**Work request:**
The answer must consist of every line in the records below that contains the string "agent".

**Data to examine:**

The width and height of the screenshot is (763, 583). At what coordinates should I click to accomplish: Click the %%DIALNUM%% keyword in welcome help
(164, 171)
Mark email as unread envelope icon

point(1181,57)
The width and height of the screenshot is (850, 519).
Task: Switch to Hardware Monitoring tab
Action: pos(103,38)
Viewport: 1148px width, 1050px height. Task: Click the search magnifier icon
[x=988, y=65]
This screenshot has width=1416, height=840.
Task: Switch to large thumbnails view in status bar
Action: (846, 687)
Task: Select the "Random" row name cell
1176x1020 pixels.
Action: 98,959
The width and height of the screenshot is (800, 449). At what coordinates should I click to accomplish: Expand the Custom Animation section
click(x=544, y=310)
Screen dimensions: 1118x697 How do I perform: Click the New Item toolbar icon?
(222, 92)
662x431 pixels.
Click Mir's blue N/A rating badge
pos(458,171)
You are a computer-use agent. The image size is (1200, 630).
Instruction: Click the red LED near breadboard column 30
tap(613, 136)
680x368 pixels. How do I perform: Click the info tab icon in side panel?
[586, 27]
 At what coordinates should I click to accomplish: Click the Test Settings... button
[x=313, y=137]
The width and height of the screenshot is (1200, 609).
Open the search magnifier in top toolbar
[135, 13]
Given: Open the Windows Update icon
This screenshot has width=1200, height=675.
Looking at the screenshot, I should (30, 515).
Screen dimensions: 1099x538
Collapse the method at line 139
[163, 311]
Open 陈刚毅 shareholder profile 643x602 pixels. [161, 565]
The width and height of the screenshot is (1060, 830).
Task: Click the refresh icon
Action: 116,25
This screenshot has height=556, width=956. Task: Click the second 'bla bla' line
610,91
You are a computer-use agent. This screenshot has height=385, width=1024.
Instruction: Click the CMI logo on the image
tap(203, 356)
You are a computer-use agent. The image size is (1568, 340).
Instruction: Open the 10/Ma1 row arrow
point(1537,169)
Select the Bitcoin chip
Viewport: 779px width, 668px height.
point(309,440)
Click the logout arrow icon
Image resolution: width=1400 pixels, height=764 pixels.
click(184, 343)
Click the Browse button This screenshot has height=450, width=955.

**Answer space:**
You are a computer-use agent. The image size is (1200, 630).
You are a computer-use agent. This screenshot has height=385, width=1024.
You are a computer-use agent. The image size is (1568, 340).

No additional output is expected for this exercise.